Переступив порог гостиной, я огляделась. Это глупо — в душе я уже знала, что Кеорсена здесь нет, но желание убедиться в обратном оказалось сильнее меня. Вызвав слугу, я велела подать закуски и напитки, сама же опустилась на диван и принялась ждать. Мне казалось, пройдет минута-две, и в центре комнаты закрутятся потоки открываемого портала. Однако этого не случилось ни через пять, ни через десять, ни даже через сорок минут.

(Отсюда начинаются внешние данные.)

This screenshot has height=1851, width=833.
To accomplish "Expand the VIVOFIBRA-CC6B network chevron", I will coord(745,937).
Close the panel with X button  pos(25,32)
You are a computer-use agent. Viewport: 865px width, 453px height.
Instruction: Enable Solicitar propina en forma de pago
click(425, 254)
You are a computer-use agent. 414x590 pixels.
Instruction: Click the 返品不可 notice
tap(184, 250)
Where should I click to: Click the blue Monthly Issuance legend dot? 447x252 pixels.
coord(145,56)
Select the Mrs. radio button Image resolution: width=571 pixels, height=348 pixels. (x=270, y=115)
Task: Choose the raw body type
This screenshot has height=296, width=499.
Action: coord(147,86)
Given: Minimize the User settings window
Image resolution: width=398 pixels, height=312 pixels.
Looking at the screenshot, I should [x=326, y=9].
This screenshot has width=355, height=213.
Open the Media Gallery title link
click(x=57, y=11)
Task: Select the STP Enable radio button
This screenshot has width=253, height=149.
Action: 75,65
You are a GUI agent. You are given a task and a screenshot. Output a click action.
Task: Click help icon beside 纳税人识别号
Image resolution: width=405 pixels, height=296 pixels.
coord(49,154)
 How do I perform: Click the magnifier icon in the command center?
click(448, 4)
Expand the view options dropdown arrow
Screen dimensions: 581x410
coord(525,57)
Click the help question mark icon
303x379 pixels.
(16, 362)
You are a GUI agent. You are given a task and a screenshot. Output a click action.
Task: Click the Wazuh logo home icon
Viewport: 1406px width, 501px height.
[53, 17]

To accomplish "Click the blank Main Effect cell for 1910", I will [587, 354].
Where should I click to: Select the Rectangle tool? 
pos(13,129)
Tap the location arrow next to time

За окном стремительно темнело. В небе драгоценными слезами замерли звезды, и ветер пел им протяжную песнь. Вторя ему, моя душа выла, отчетливо понимая: что-то случилось. Что-то ужасное, непоправимое. И незнание рождало в сердце страх.

Я исходила гостиную вдоль и поперек, отправила Двадцать-шесть дежурить возле покоев Кеорсена — на случай, если он перенесется туда. Иногда я останавливалась и прислушивалась к звукам в коридоре, надеясь услышать спешную поступь рабыни, бегущую сообщить о возвращении хозяина.

Искусанные от волнения губы едва ощутимо пульсировали. Холод, тянущий от окна, все сильнее проникал под кожу.

Когда спустя почти четыре часа ожидания в комнате закрутились вихри портала, я едва не заплакала от облегчения. Кинулась к Кеорсену, но замерла, не дойдя шага. Лицо высшего казалось непроницаемым — фарфоровая маска, не выражающая ни единой эмоции.

— Что случилось? — Я с беспокойством заглянула в черно-серебристые глаза.

Кеорсен прошел к дивану, упал и, запрокинув голову, прикрыл веки. Я, ступая почти неслышно, приблизилась и опустилась рядом. Заговаривать снова не спешила.

— Мы нашли Амадейну, — наконец произнес он. В затянувшейся тишине его голос прозвучал до неуютного громко. — Точнее, все, что от нее осталось.

ГЛАВА 26

Не произнося ни слова, я придвинулась вплотную и опустила голову на плечо Кеорсена.

— Ее убили жестоко, — продолжил высший. — Даже слишком для демоницы ее статуса. Задели краем огненного вала. Не промахнулись — поступили так сознательно.

Кеорсен говорил сухо, отрывисто. Боль главы рода, потерявшего члена семьи, и злость на убийцу переплелись слишком тесно, чтобы можно было отделить одно чувство от другого.

Огненный вал… Я помню его и свой страх перед несущимся в меня шаром пламени. А еще я помню холодную усмешку Кеорсена, когда он поведал мне о жестокости подобной магии: тех, кому не посчастливилось умереть сразу, вал уничтожает в течение нескольких дней. Выжигает изнутри клетка за клеткой, сводя с ума невыносимой болью, выворачивает душу и толкает на самоубийство в надежде на избавление от мук.

Как бы Амадейна ни поступила со мной, она не заслужила такой страшной участи.

— Ее бросили умирать, связав руки и ноги. Видимо, желали поглумиться. — Кеорсен скрипнул зубами. — Кто бы это ни сделал, он знал, что боль не позволит ей мыслить здраво. Амадейна видела свои связанные запястья, но вместо того чтобы избавиться от веревок, она раздирала собственное лицо.

Меня передернуло, стоило только представить происходящее. Я тряхнула головой и попыталась выкинуть жуткие картины из головы.